Electromagnetic Noise Characterization and Suppression in Low-Field MRI Systems

TL;DR

This work addresses EMI and thermal-noise limitations in low-field MRI by introducing a practical, stepwise noise characterization and suppression protocol. Using a full experimental setup controlled by MaRCoS/MaRGE, the authors quantify noise as components are added, demonstrating that careful grounding, shielding, and cabling can bring the system within roughly 1.5× of the thermal noise floor even with a human subject. They validate the approach with quantitative noise measurements and representative in vivo images, linking EMI control to improved image quality. The protocol provides actionable guidance for system integration (e.g., gradient drivers, auto-TM) and advocates objective, absolute noise metrics to enable cross-platform comparisons and clinical translation.

Abstract

Purpose: Low-field MRI systems operate at single MHz-range frequencies, where signal losses are primarily dominated by thermal noise from the radio-frequency (RF) receive coils.
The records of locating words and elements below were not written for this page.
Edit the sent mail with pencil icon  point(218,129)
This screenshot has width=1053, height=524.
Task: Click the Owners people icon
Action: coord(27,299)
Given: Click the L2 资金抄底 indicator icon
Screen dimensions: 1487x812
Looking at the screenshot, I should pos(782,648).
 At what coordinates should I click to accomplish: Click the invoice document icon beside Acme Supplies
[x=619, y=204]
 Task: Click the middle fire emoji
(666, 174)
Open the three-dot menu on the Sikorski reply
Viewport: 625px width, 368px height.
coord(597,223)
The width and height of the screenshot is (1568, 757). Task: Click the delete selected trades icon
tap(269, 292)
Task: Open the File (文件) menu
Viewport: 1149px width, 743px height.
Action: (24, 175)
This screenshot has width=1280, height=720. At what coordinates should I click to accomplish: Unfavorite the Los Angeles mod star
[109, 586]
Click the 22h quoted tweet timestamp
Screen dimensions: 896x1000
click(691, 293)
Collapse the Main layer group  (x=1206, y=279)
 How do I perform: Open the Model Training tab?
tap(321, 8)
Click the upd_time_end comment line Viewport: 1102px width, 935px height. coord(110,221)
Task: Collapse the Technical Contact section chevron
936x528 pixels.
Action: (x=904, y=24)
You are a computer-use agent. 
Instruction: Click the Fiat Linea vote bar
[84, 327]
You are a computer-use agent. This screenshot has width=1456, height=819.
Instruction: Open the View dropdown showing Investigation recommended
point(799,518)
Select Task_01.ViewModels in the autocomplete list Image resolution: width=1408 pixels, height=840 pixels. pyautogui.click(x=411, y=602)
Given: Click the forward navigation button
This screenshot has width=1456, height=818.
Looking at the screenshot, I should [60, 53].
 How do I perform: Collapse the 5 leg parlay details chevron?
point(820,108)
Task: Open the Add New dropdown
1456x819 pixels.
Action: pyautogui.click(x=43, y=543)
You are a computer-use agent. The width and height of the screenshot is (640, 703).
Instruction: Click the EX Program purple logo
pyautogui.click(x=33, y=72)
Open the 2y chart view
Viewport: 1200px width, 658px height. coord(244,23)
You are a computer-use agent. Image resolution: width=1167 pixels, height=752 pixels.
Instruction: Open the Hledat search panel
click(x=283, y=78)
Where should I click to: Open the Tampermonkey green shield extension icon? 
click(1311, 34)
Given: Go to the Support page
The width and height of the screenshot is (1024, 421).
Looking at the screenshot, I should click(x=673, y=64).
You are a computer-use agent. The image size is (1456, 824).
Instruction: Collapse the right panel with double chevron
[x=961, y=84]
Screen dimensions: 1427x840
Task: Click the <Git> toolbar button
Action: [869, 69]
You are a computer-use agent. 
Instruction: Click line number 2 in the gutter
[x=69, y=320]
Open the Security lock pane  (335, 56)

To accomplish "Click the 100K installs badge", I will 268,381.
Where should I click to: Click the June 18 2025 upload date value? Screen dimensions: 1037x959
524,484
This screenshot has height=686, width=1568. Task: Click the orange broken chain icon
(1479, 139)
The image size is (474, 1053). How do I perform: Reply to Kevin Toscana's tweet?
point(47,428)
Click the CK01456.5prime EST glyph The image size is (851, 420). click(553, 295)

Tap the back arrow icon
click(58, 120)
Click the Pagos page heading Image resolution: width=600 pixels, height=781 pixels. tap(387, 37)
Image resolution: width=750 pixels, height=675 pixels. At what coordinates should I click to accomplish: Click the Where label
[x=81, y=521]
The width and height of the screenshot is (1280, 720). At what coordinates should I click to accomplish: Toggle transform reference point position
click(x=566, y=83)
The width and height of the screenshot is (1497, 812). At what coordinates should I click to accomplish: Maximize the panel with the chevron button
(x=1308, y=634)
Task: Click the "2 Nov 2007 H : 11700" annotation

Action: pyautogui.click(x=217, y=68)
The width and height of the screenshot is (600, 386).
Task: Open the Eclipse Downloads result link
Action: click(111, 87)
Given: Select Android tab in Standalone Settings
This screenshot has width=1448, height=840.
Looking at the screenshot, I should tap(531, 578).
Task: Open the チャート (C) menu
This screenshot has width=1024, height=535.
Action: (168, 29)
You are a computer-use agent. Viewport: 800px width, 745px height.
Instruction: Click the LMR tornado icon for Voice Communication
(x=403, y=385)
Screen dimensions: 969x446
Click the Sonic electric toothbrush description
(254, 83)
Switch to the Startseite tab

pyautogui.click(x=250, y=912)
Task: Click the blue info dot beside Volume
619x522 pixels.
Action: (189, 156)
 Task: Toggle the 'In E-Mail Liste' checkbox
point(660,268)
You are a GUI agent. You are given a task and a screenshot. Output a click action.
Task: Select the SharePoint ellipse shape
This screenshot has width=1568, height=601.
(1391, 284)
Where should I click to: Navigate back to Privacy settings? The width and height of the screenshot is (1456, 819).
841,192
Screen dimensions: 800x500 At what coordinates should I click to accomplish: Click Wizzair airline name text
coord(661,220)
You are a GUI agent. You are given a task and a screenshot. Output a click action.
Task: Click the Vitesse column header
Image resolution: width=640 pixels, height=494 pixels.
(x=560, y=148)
Achieving operation close to this limit is essential for maximizing imaging performance and signal-to-noise ratio (SNR). However, electromagnetic interference (EMI) from cabling, electronics, and patient loading often degrades system performance. Our goal is to develop and validate a practical protocol that guides users in identifying and suppressing electromagnetic noise in low-field MRI systems, enabling operation near the thermal noise limit. Methods: We present a systematic, stepwise methodology that includes diagnostic measurements, hardware isolation strategies, and good practices for cabling and shielding. Each step is validated with corresponding noise measurements under increasingly complex system configurations, both unloaded and with a human subject present. Results: Noise levels were monitored through the incremental assembly of a low-field MRI system, revealing key sources of EMI and quantifying their impact. Final configurations achieved noise within 1.5x the theoretical thermal bound with a subject in the scanner. Image reconstructions illustrate the direct relationship between system noise and image quality. Conclusion: The proposed protocol enables low-field MRI systems to operate close to fundamental noise limits in realistic conditions. The framework also provides actionable guidance for the integration of additional system components, such as gradient drivers and automatic tuning networks, without compromising SNR.

Paper Structure

This paper contains 23 sections, 3 equations, 3 figures, 2 tables.

Figures (3)

  • Figure 1: Diagram of the main components in a low-field MRI scanner employing MaRCoS, including details and photographs of these components in the NextMRI system employed for this work. Figure adapted from Ref. Huang2025.
  • Figure 2: Four-step protocol for electromagnetic noise characterization and suppression in low-field MRI systems. Steps 2–4 involve repeated measurements through stages I–VII to assess noise contributions at each level of system assembly.
  • Figure 3: Comparison of in vivo images acquired under different EMI suppression configurations using a grounded conductive blanket. From left to right: (a) blanket wrapped around the subject, (b) blanket under the subject, (c) blanket wrapped around the subject, with the MaRCoS and TM boxes open to couple a discrete EMI, and (d) blanket wrapped around the subject, with a switched-mode power supply next to the gradient lines to couple 50 Hz noise. Noise measurements are shown also for reference. The top traces (yellow) correspond to the real time signals over the 50 ms acquisition. The bottom traces (red) correspond to the power spectra over the 50 kHz bandwidth. The axes scales are the same across all plots.